Voll is seeking class-action status for the lawsuit, which was filed Wednesday in U.S. District Court in San Jose.
Among the corporate practices adopted by HCL is filling its U.S. workforce with Indian citizens working under the H-1B visa, the suit claims.
“HCL submits visa petitions for more positions than actually exist in the U.S. in order to maximize its chances of securing the highest number of available H-1B visas from the lottery process,” the suit alleges. “In this way, HCL has been able to secure visas for far more individuals than it actually has a present need for.”
All, or virtually all, of the H-1B visas HCL obtains are for South Asians, the suit said.

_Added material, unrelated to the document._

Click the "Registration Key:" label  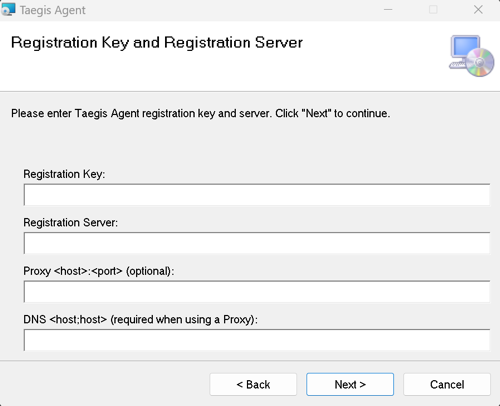pyautogui.click(x=64, y=174)
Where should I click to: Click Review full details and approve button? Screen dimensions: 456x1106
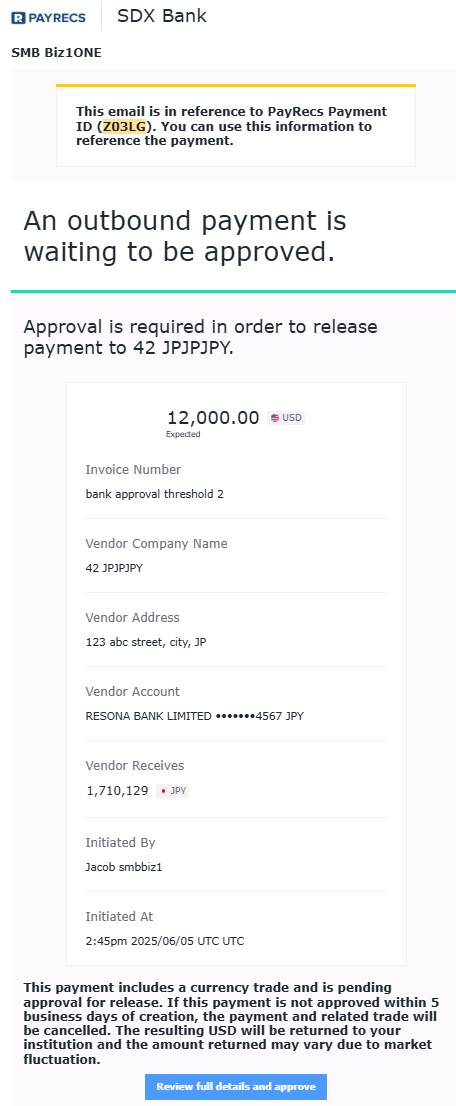(236, 1086)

Foreign citizens with H-1Bs are given preference over workers already in the U.S., the suit claims.
“Non-South Asian individuals are often displaced from their current positions in favor of South Asian and visa-ready individuals,” the suit alleges. “Jobs are given to visa-holding South Asians from India.”
The suit was filed in federal court, as it claims HCL’s employment practices violate U.S. civil rights law.
Indian workers have dominated the H-1B system, with 2.2 million H-1B applications submitted for Indian workers from 2007 to 2017, according to U.S. government data. China, the country with the next-largest number of applicants, had about 300,000 visa requests. Pew Research reported last year that more than half of all H-1B visas were awarded to Indian citizens from 2001 to 2015.
Outsourcing firms have traditionally taken the largest numbers of H-1B visas. The H-1B is obtained by companies, and in 2016, three of the top five recipient firms were Indian outsourcers, Pew reported last year. HCL was eighth on the list of top H-1B recipients in 2016, receiving 3,492 visas, according to Pew. The leading recipient was New Jersey-based Cognizant, with 21,459 H-1B approvals in 2016, Pew reported.
HCL’s preference for Indian workers means it promotes them at higher rates than non-South Asians, and it terminates non-South Asians at higher rates, the suit alleges. Voll claims that in the two years he worked for HCL, in Texas, he witnessed the company’s preference for Indian workers first-hand.
Voll also claims he wasn’t able to collaborate properly with co-workers.
“South Asian colleagues routinely spoke in Hindi and other non-English languages both socially and while discussing client-related work, precluding (Voll) from fully participating in these conversations,” the lawsuit claims.
Voll said in the lawsuit that he was terminated after HCL removed him from his computer-systems architect position, and that his subsequent applications for positions in the company were unsuccessful.
Voll wants the court’s approval to bring in as co-plaintiffs “all individuals who are not of South Asian race who applied for positions with (or within) HCL in the U.S. and were not hired, who were employed by HCL in the U.S. and sought a promotion but were not promoted, and/or who were employed by HCL in the U.S. and were involuntarily terminated.”
He is seeking unspecified damages and compensation, plus a court order forcing HCL to adopt a “non-discriminatory method for hiring, promotion, termination, and other employment decisions.”